Bug 513317

Summary: PCI passthrough with kvm guest cause libvirtd dead
Product: Red Hat Enterprise Linux 5 Reporter: zhanghaiyan <yoyzhang>
Component: libvirtAssignee: Daniel Berrangé <berrange>
Status: CLOSED ERRATA QA Contact: Virtualization Bugs <virt-bugs>
Severity: medium Docs Contact:
Priority: low    
Version: 5.4CC: berrange, llim, markmc, mshao, sghosh, veillard, virt-maint, xen-maint
Target Milestone: rc   
Target Release: ---   
Hardware: All   
OS: Linux   
Whiteboard:
Fixed In Version: Doc Type: Bug Fix
Doc Text:
Story Points: ---
Clone Of: Environment:
Last Closed: 2009-09-02 09:22:39 UTC Type: ---
Regression: --- Mount Type: ---
Documentation: --- CRM:
Verified Versions: Category: ---
oVirt Team: --- RHEL 7.3 requirements from Atomic Host:
Cloudforms Team: --- Target Upstream Version:
Embargoed:
Attachments:
Description Flags
gdb.log
none
test1-kvm.xml
none
test1.log
none
nodedev-list
none
nodedev-dumpxml none

Description zhanghaiyan 2009-07-23 02:05:26 UTC
Description of problem:
PCI passthrough with kvm guest fail and can cause libvirtd dead

Version-Release number of selected component (if applicable):
- libvirt-0.6.3-15.el5
- xen-3.0.3-90.el5
- kvm-83-90.el5
- rhel-5.4 (2.6.18-158.el5)

How reproducible:
100%

Steps to Reproduce:
1.# virsh nodedev-dettach pci_8086_10bd
Device pci_8086_10bd dettached

2.# virsh nodedev-reset pci_8086_10bd
Device pci_8086_10bd reset

3.# virsh edit demo
Domain demo XML configuration edited.

        <hostdev mode='subsystem' type='pci' managed='no'>
          <source>
           <address bus='0x00' slot='0x25' function='0x00'/>
          </source>
        </hostdev>

4. # virsh start demo
error: Failed to start domain demo
error: server closed connection

5.# virsh
error: unable to connect to '/var/run/libvirt/libvirt-sock': Connection refused
error: failed to connect to the hypervisor

6.# service libvirtd status
libvirtd dead but pid file exists

Actual results:
PCI passthrough fail and cause libvirtd dead

Expected results:
PCI passthrough success

Additional info:

Comment 1 Daniel Berrangé 2009-07-23 10:03:44 UTC
I can't reproduce this.
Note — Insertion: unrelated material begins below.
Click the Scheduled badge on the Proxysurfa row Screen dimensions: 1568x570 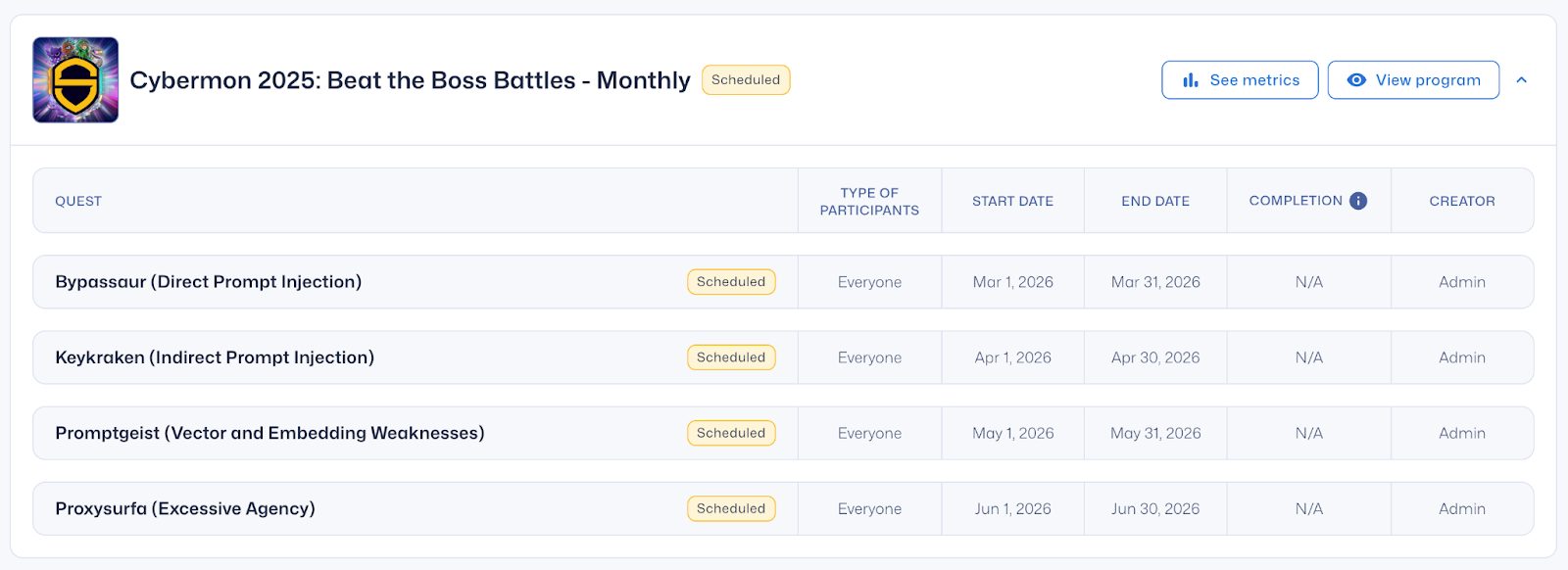click(x=731, y=508)
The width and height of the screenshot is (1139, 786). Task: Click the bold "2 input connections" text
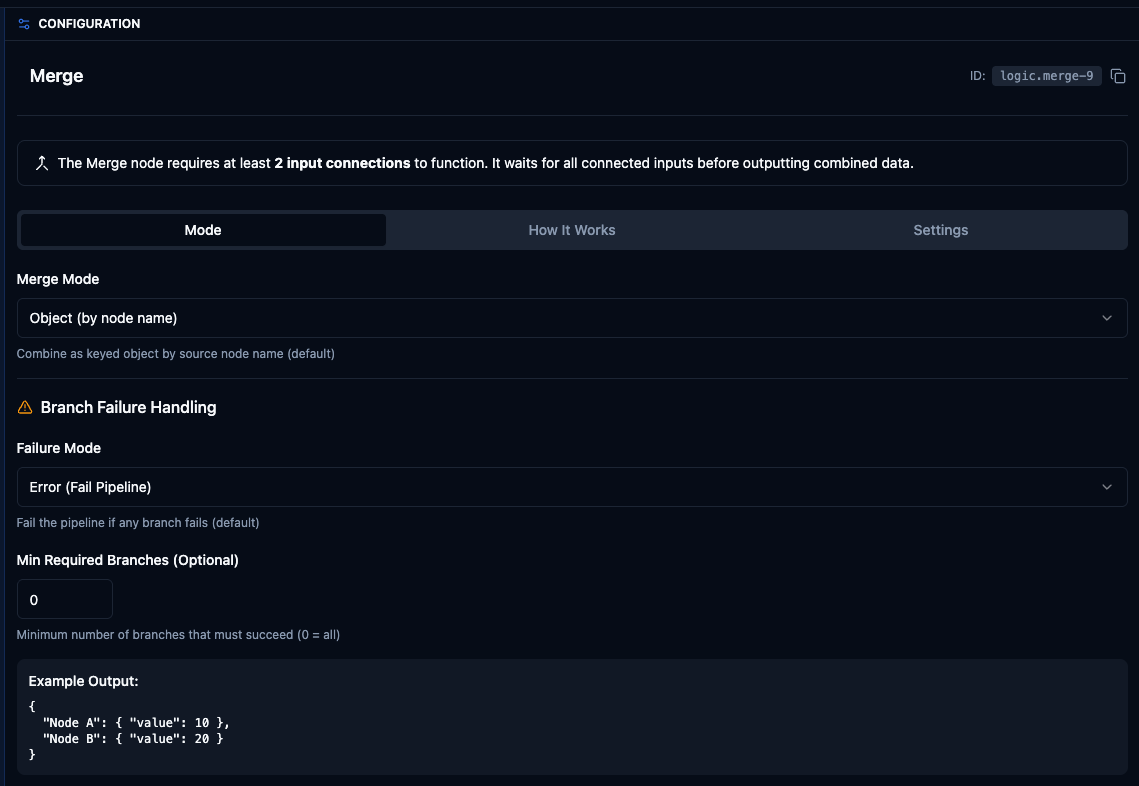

Can you attempt to capture a stack trace,

- Install libvirt-debuginfo RPM
- Run 'service libvirtd start'
- Run 'ps -auxfw | grep libvirtd' to find the PID of the libvirtd process
- Start 'gdb'
- In the gdb console, type 'attach <PID-OF-LIBVIRTD>' and then 'cont'


Now in another console attempt to run your test to make libvirtd crash.
When it crashes, go back to the GDB console and type

 'thread apply all backtrace'

And then upload all the data from that as an attachment to this bug.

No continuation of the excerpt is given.